Casi nada de lo que creemos que es
importante me lo parece. Ni el éxito, ni el poder, ni el dinero, más
allá de lo imprescindible para vivir con dignidad. Paso de las coronas
de laureles y de los halagos sucios. Igual que paso del fango de la
envidia, de la maledicencia y el juicio ajeno. Aparto a los quejumbrosos
y malhumorados, a los egoístas y ambiciosos que aspiran a reposar en
tumbas llenas de honores y cuentas bancarias, sobre las que nadie
derramará una sola lágrima en la que quepa una partícula minúscula de
pena verdadera. Detesto los coches de lujo que ensucian el mundo, los
abrigos de pieles arrancadas de un cuerpo tibio y palpitante, las joyas
fabricadas sobre las penalidades de hombres esclavos que padecen en las
minas de esmeraldas y de oro a cambio de un pedazo de pan.

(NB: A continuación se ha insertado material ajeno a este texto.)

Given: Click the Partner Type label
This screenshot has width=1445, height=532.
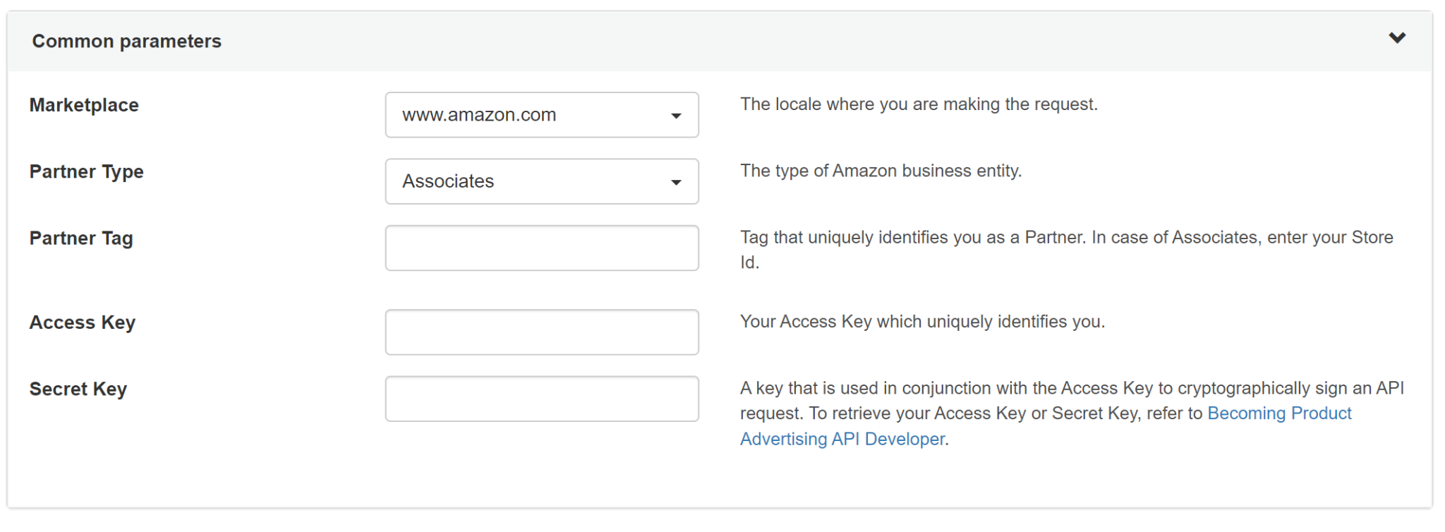Looking at the screenshot, I should point(86,171).
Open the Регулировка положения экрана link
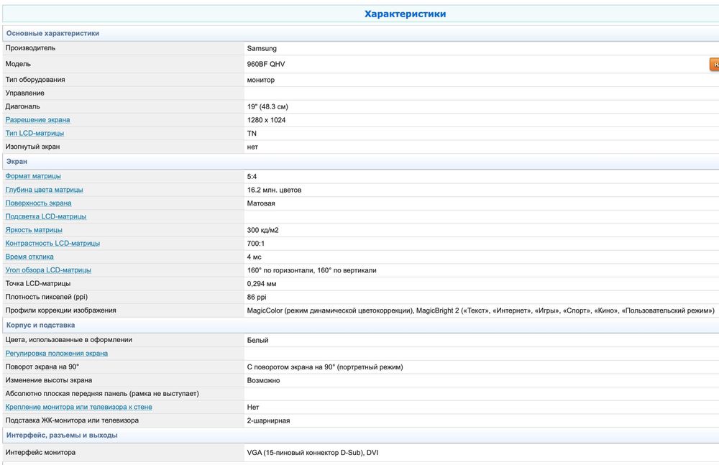The height and width of the screenshot is (465, 719). pyautogui.click(x=57, y=354)
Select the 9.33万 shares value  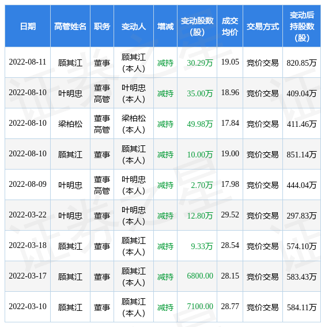click(202, 246)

Rechazo el cinismo de una sociedad que sólo piensa en su propio bienestar y se desentiende del malestar de los otros, a base del cual construye su derroche. Y a los malditos indiferentes que nunca se meten en líos. Señalo con el dedo a los hipócritas que depositan una moneda en las huchas de las misiones pero no comparten la mesa con un inmigrante. A los que te aplauden cuando eres reina y te abandonan cuando te salen pústulas. A los que creen que sólo es importante tener y exhibir en lugar de sentir, pensar y ser.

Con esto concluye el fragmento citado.